From the line containing "Select French (fr) from Available Languages" through the last line of the material, copy every line exactly, both ends inclusive; do not copy pictures.

*DATA TO EXAMINE*.
▼

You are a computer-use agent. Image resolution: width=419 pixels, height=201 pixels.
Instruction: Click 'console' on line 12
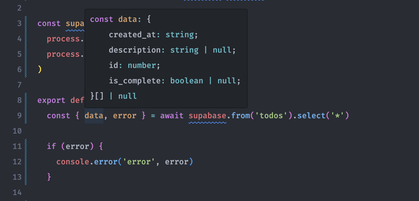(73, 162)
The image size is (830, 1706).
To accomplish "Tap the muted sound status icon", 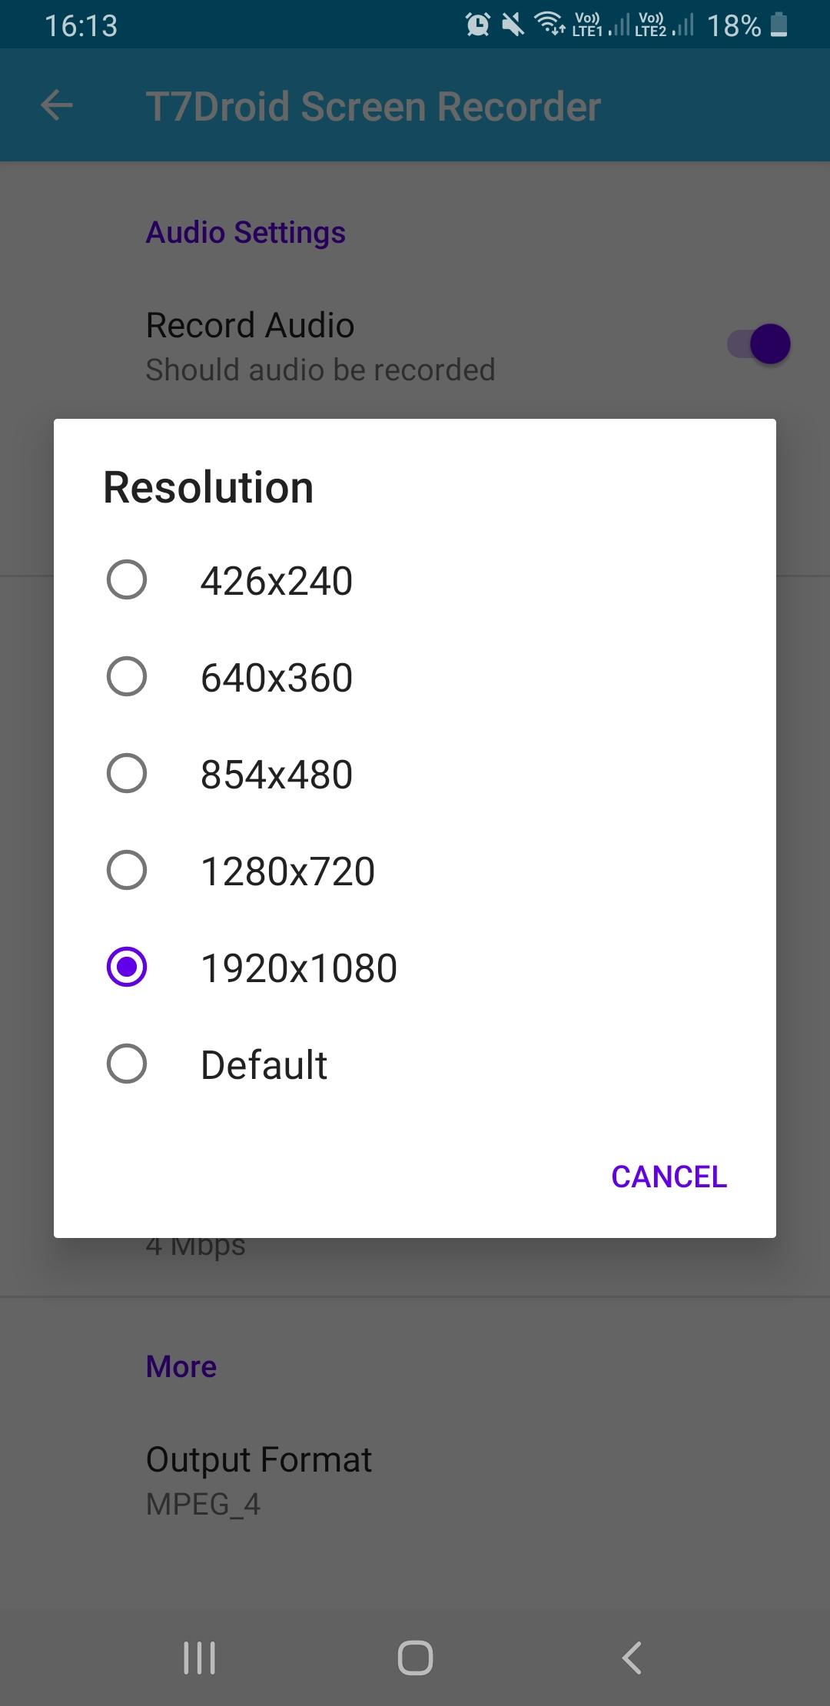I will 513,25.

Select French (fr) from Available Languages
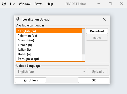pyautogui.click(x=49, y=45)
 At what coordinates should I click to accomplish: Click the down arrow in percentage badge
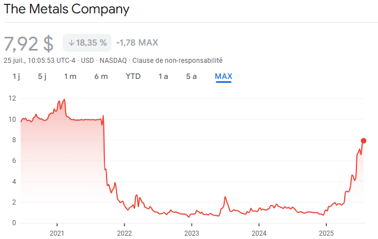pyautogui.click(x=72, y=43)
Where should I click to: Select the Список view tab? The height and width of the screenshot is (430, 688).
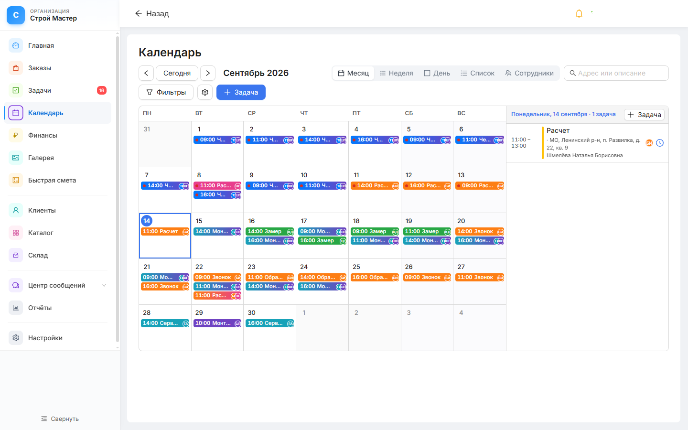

▲

*RESULT FOR THIS EXERCISE*.
Select French (fr) from Available Languages
pyautogui.click(x=49, y=45)
 At what coordinates should I click to accomplish: Click the down arrow in percentage badge
pyautogui.click(x=72, y=43)
Where should I click to: Select the Список view tab? The height and width of the screenshot is (430, 688).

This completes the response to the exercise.